There is community here like we have never experienced before. Good souls seem to be abounding, and in this white snow of December – winter suddenly feels much less filled with doubt, and so much more filled with the comforts of fire and woodstoves, good conversations, and once again hope of the spring to come.
When I close my eyes now at night I see branches. The barren wood of blueberry limbs waiting to be pruned. We tell Caleb we are giving them haircuts, and he attempts to saw through their arms with pieces of discovered mulch, leftover from who knows when -from however long ago. The life and delicious berries, which surrounded us in August, have long fallen along with their leaves. With each bush we encounter, we are astounded at the crop the bushes were able to sustain in the season past.

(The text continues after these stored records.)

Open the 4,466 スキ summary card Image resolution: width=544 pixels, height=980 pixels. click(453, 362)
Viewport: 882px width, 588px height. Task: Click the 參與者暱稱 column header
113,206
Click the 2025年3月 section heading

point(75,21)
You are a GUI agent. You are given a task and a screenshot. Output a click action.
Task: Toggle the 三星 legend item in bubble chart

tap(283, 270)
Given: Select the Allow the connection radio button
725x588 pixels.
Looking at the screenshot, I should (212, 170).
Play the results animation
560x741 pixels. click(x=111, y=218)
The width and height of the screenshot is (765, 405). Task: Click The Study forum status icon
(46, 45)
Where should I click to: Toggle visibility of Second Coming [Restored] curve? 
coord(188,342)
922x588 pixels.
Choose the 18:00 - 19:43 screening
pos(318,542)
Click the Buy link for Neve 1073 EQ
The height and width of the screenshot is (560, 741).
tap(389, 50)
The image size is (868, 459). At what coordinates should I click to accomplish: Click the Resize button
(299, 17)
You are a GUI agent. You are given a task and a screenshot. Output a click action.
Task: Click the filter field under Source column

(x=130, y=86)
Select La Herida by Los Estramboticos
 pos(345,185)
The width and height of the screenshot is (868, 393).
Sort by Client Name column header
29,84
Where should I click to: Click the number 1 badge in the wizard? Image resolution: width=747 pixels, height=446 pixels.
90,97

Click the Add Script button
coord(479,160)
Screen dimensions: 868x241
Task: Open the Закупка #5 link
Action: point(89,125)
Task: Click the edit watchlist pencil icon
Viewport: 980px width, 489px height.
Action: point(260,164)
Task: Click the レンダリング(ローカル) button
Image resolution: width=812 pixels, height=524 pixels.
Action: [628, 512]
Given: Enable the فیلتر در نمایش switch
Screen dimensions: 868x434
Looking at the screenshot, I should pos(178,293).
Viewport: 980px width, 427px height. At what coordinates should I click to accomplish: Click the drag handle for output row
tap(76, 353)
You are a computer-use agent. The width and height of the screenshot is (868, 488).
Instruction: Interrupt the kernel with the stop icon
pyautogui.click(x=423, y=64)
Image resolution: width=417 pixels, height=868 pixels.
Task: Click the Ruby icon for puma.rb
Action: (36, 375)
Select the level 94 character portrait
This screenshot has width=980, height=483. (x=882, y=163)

Setting out to prune sets us in a flurry of bundling and scarf wrapping, booting up and tool gathering. Caleb brings his wagon, and the three of us do our best at entertaining one another, while also getting the bushes in a place where they can be manageable by the spring. Pruning with analmost two year old- can be even less productive than one may imagine. There are moments when a branch or a bird, or a pinwheel will catch his attention, and Chris and I are off clipping down the row until he reels us back in. One bush at a time. We have only been at it for days now, and we are proud of our seven rows completed. We will finish with the blueberries, then climb into the apple trees and saw through their branches. As the days grow longer we will order our seeds and begin to plant them. The catalogues have already begun arriving, filled with possibilities for the spring. We are walking on.